Anxiety, Depression & PTSD After a Minnesota Accident

March 31, 2022

In Minnesota, you have the right to recover damages if you are diagnosed with PTSD, anxiety, or depression after an accident. However, emotional injuries can be challenging to prove and link to an accident since symptoms can take weeks or months to appear. 

Can I Recover Damages For PTSD After an Accident?

Minneapolis personal injury victims can recover non-economic damages for PTSD and other emotional injuries. Damages is the legal term referring to the compensation awarded to injury victims after a preventable accident that the defendant is required to pay.

Non-economic damages represent a victim’s intangible and subjective losses (e.g., pain and suffering, emotional distress, etc.), compared to economic damages, which are actual losses (e.g., medical bills, lost income, property damage, etc.). However, when determining a settlement offer for PTSD, an insurance adjuster will generally consider the extent of your injuries and financial losses.
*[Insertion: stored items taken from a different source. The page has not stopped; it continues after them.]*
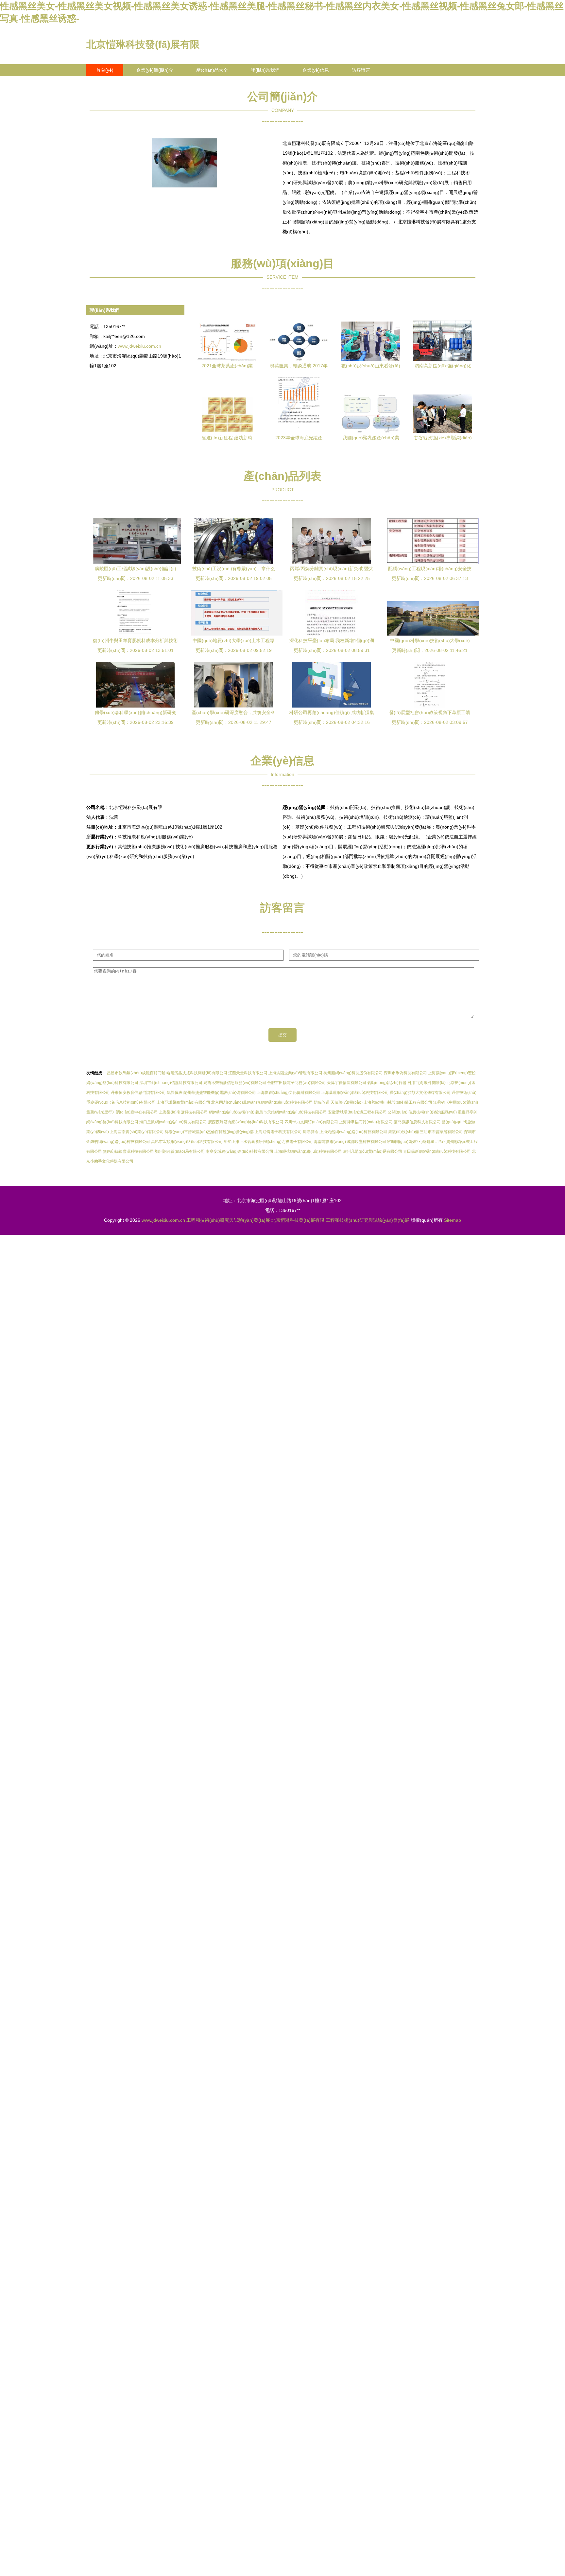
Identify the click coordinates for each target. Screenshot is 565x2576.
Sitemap (452, 1220)
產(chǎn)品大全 (212, 70)
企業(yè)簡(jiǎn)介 (154, 70)
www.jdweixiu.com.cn (139, 346)
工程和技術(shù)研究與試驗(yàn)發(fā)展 (228, 1220)
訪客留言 (361, 70)
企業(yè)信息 (315, 70)
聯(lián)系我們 (265, 70)
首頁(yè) (104, 70)
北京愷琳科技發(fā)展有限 (143, 44)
Typically, the greater your medical bills and your injuries’ impact on your life, the more compensation you can recover for PTSD and other psychological conditions. Because non-economic damages can be more challenging to prove to an insurer or the court, hiring a Minnesota Personal Injury Lawyer is often in your best interests. An attorney can help you collect evidence, such as expert testimony, counseling bills, journals, testimony from friends and family, etc., to establish how PTSD affects your wellbeing and daily life. 
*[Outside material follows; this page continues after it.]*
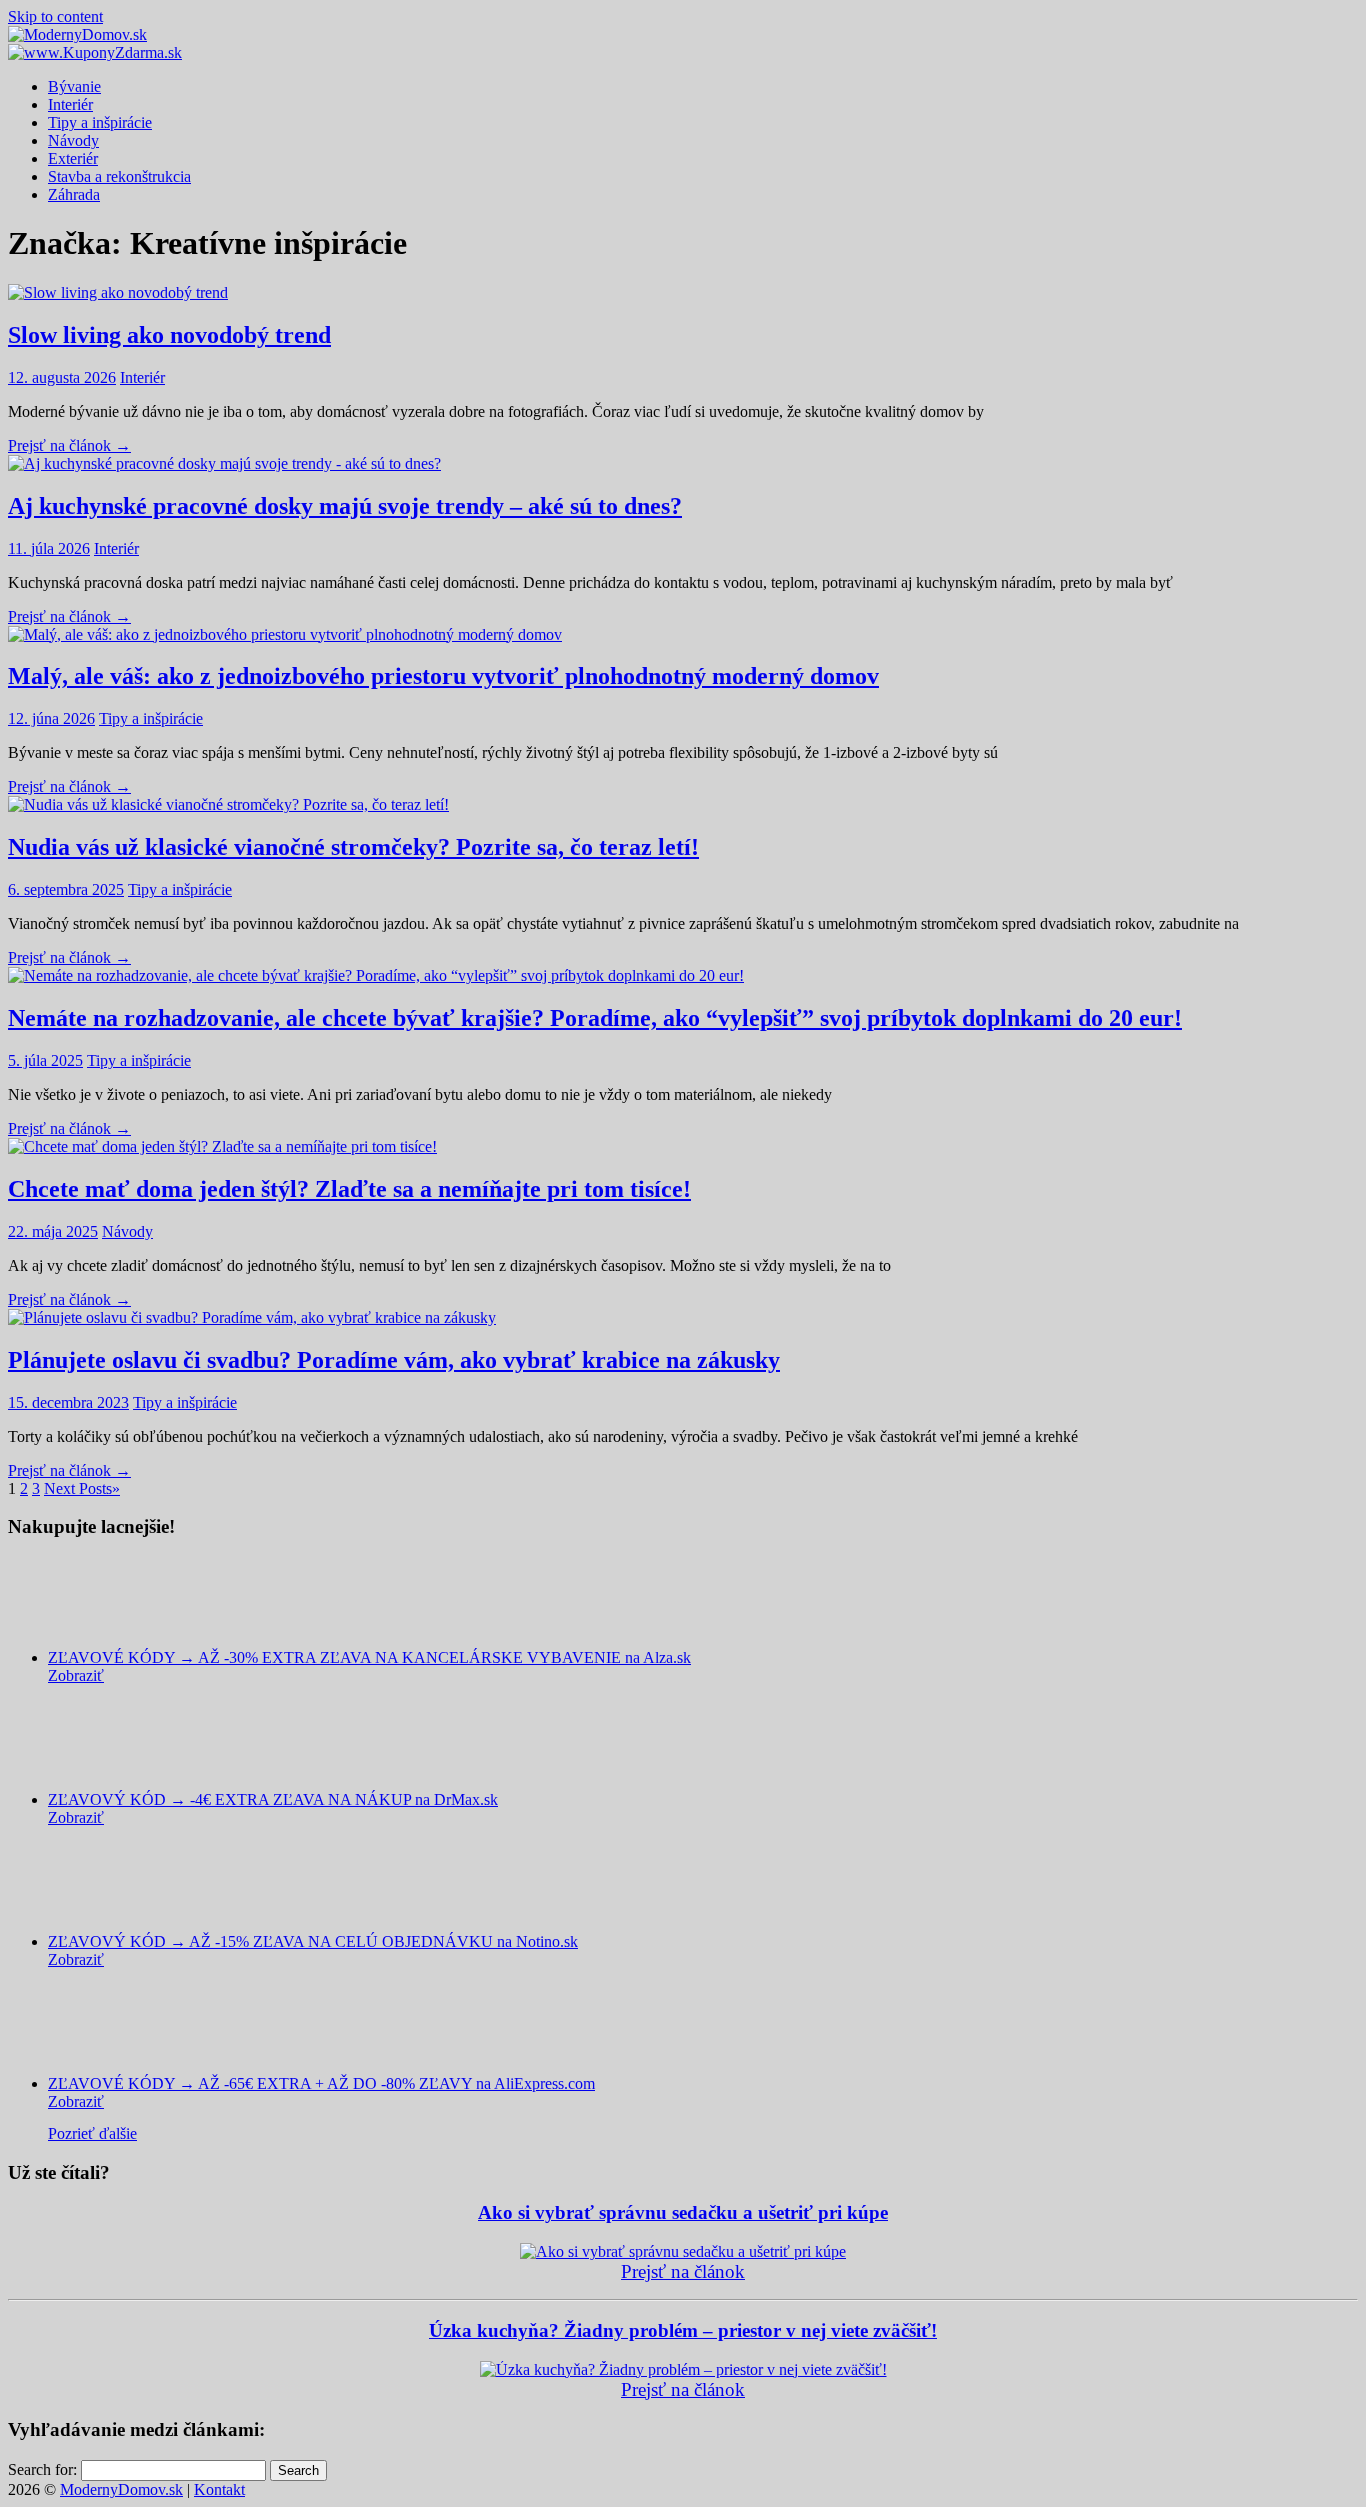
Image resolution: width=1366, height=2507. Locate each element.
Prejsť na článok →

Are there Limits to Damages For PTSD & Mental Health Ailments in Minnesota?

Yes, but only when it is a workers’ compensation claim or the claim involves the injury or death of a prison inmate or a patient of a state institution under the control of the commissioner of human services or the commissioner of veterans affairs. Then non-economic damages are not available. Minnesota does not limit the amount of damages an injury victim can recover for PTSD and other mental health ailments in most personal injury cases.


Proving Anxiety, Depression, or PTSD Related to an Accident 

Unlike a physical injury that can be substantiated with medical bills and lost income, linking a psychological condition to an accident can be much more challenging. The reason is that victims do not always suffer substantial financial losses due to anxiety, depression, or PTSD. 

To increase your claim’s chances of success, you must seek medical treatment as soon as possible after an accident, just as you would a physical injury, and again once symptoms begin. Being treated by a general physician, psychologist, therapist, counselor, etc. will provide medical records that can link your mental health ailment to the accident. For example: 

  • Records from visits to a physician or therapist. 
  • Insurance claims or receipts of payments for visits to a physician or therapist.  
  • Notes from your attending physician or therapist. 
  • Testimony from the attending physician or therapist. 
  • A list of prescribed medications from your physician or a psychologist and/or the receipts for their purchase. 
  • Testimony from family members and friends, confirming your mental state and its impact on your life.

Additionally, if you don’t already, your attorney will likely advise you to keep a journal of your day-to-day emotional and physical symptoms, experiences, and any limits on daily activities. All of which can be used as evidence in negotiations with an insurance company or at trial.